Les sociétés qui protègent mieux leurs concitoyens sont des sociétés plus éduquées, en meilleure santé, plus confiante et plus attractive sur un plan social et économique.
Toutefois, il y a aussi des limites à ce modèle. Elles sont financières car la solidarité a un coût d’autant plus grand que l’État est endetté et/ou que la croissance est en berne. Par ailleurs, il y a aussi l’effet de l’aléa moral. Ainsi, lorsqu’une personne bénéficie d’une protection individuelle et collective de qualité, il peut avoir tendance à modifier son comportement en prenant d’avantage de risques et en faisant prendre plus à la collectivité.
Pour limiter l’effet de l’aléa moral, les assureurs et l’État mettent en place des mécanismes dissuasifs (la franchise, le bonus-malus, le reste à charge…). Ce qui permet de responsabiliser les personnes.
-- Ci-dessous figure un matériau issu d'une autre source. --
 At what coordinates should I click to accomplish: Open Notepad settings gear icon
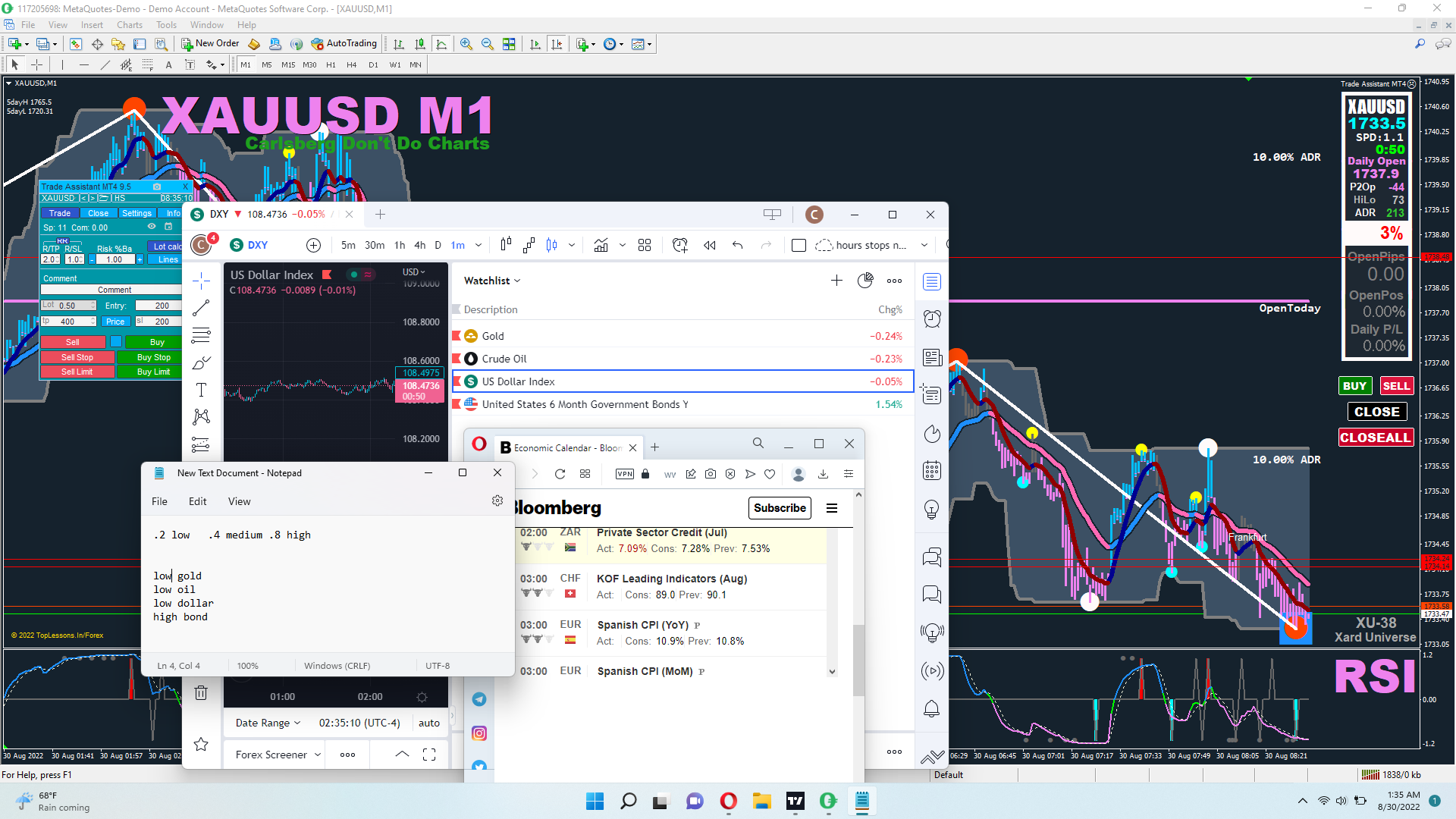tap(497, 500)
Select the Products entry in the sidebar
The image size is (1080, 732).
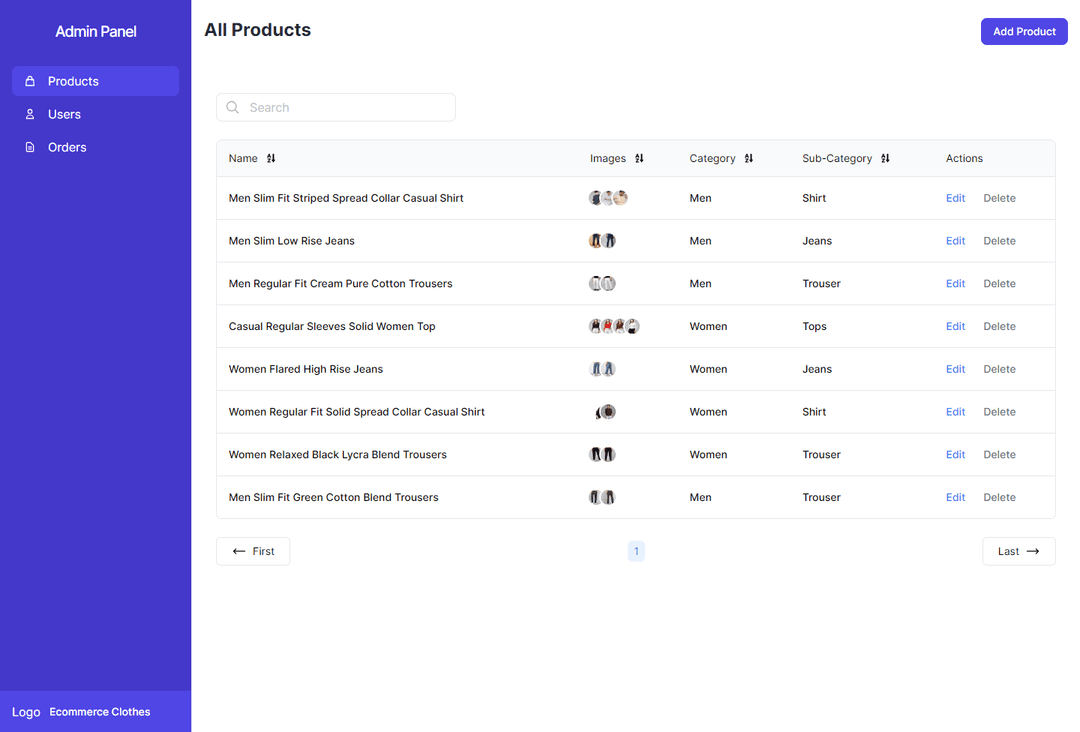pyautogui.click(x=72, y=81)
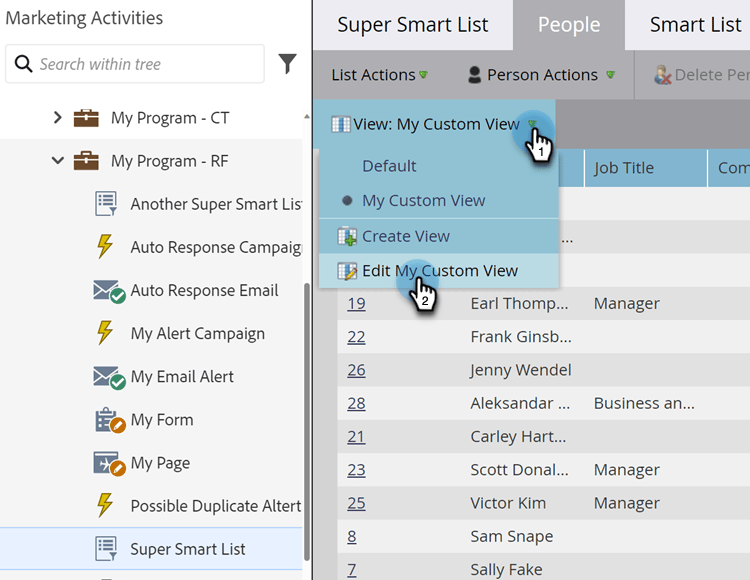
Task: Open the Person Actions dropdown
Action: click(x=541, y=75)
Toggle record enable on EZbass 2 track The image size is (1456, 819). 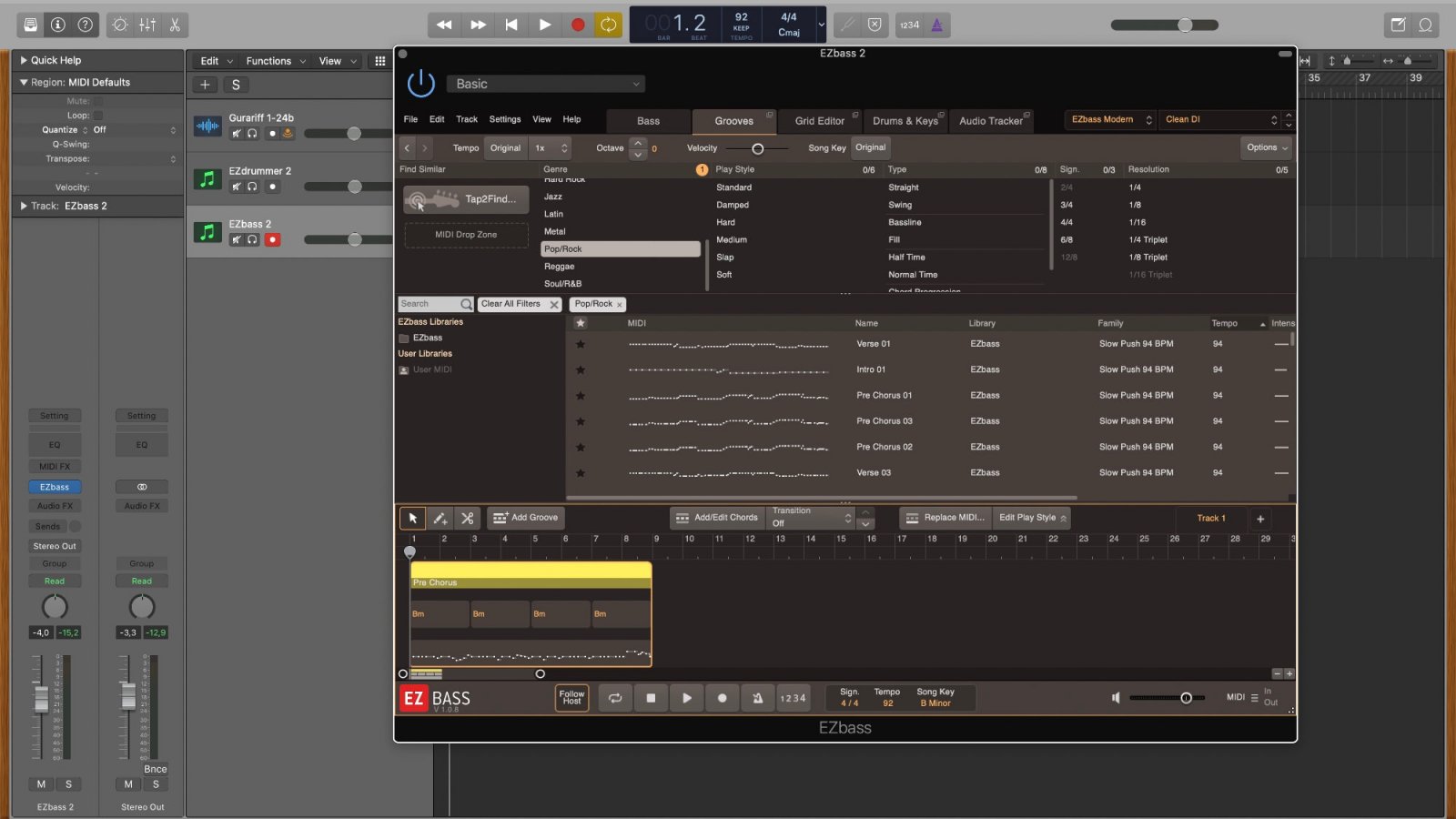pyautogui.click(x=272, y=239)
En somme, pour faire face aux risques sociaux, il existe deux mécanismes modernes : l’assurance individuelle et la solidarité collective. Ces dispositifs sont cumulatifs. Efficaces, durables mais aussi parfois coûteux, ils sont essentiels à l’équilibre d’une société moderne qui confrontée à l’aléa moral doit répondre au mieux aux défis de la sécurité sociale et du dynamisme économique.